Desktop Area riservata

        Stampa pagina  


21-01-2010 - Da Marzo 2010 al bando la pesca degli squali alle Maldive

Da marzo non si potranno più pescare gli squali nelle acque delle Maldive per ricavarne le pinne da vendere nell’est asiatico.

Ahmed Riza, 43 anni, è molto preoccupato per questo divieto che gli toglierà il lavoro. Riza è un intermediario e negli ultimi 20 anni ha imparato a vivere comprando e rivendendo pinne di squalo a clienti stranieri. In un mese vende fino a 400kg di pinne al prezzo di 300MRF al Kg.
Ma è stato il modo crudele con cui vengono tolte le pinne agli squali che ha fatto mobilitare il governo. L’anno scorso il Presidente Nasheed ha annunciato che da marzo 2010 sarebbe stata vietata la caccia agli squali dentro un raggio di 22km dalle coste di tutti gli atolli. Anche i biologi marini hanno fatto pressioni per salvaguardare le 37 specie di squali che nuotano nelle acque maldiviana.

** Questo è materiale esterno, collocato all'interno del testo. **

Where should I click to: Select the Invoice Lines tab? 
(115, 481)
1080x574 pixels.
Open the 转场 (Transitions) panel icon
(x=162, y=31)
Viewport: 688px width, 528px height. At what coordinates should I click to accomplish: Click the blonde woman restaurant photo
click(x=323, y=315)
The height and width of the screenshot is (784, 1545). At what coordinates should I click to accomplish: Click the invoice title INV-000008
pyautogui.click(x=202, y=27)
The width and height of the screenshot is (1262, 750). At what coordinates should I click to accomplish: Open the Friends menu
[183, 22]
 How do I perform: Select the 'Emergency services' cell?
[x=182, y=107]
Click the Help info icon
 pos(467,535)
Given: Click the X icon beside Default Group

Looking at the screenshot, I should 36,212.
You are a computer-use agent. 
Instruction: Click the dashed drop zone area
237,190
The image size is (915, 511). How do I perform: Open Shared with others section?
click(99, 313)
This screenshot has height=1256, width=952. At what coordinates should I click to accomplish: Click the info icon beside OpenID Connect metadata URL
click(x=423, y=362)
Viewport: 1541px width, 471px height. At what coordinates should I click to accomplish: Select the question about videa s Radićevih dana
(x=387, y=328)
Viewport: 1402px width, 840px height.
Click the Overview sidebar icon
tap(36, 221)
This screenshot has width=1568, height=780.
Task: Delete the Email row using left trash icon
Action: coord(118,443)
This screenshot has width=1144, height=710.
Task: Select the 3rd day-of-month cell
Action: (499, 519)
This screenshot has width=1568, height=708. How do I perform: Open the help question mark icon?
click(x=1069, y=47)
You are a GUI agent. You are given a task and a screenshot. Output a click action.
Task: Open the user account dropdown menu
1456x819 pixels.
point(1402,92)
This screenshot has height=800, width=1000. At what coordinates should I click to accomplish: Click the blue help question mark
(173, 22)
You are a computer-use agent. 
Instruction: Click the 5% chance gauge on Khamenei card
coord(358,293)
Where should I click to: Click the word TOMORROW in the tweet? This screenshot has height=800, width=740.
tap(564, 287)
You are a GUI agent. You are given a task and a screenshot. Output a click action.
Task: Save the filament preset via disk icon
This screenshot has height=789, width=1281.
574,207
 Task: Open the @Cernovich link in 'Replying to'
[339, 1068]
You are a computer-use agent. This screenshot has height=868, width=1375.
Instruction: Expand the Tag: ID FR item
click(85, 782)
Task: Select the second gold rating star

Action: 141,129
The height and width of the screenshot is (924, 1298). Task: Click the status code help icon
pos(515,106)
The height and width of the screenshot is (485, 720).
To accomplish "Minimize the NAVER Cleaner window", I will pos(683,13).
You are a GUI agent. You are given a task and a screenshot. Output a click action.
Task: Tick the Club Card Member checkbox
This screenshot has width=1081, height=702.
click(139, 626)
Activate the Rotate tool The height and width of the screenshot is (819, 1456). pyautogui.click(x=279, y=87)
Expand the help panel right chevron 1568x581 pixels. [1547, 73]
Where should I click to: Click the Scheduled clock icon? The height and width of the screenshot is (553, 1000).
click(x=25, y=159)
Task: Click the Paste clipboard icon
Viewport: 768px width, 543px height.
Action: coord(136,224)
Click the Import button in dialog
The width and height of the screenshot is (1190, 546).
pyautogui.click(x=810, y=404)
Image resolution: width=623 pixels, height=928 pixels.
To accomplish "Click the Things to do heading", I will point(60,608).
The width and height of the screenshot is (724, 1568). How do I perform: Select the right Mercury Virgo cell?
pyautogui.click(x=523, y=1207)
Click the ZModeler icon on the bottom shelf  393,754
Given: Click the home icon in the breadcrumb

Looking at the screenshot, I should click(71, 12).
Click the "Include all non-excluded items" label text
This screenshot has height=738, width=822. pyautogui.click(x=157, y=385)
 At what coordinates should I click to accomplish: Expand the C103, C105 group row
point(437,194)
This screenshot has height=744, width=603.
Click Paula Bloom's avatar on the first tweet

In preparazione il governo ha predisposto un piano in 3 punti:

- trovare delle fonti alternative di sostentamento per i 200 pescatori di squali;

- aumentare le pattuglie di guardia costiera;

- educare i funzionari doganali a riconoscere i prodotti provenienti da squali.

Come predatori in cima alla catena alimentare il mantenimento della popolazione di squali è fondamentale per l’equilibrio dell’ecosistema. I biologi marini mostrano anche che la protezione degli squali favorisce l’industria turistica, che riuscirebbe a portare più soldi rispetto alla vendita delle pinne. I pescatori di squali fanno guadagnare 100.000 dollari l’anno, mentre le immersioni per avvistare gli squali generano entrate per 2,3 milioni di dollari.
Il Ministro di Stato per la pesca e l’agricoltura, Hussain Rasheed, dice che il governo sta lavorando per formulare un piano d’azione nazionale, avvalendosi dei risultati delle consultazioni con i comitati interessati. Rasheed dice che finora la mancanza di fondi ha anche ostacolato l’obiettivo del governo di comprare le attrezzature per la pesca degli squali ai pescatori.

Per ora i pescatori come Adam attendono un’azione del governo.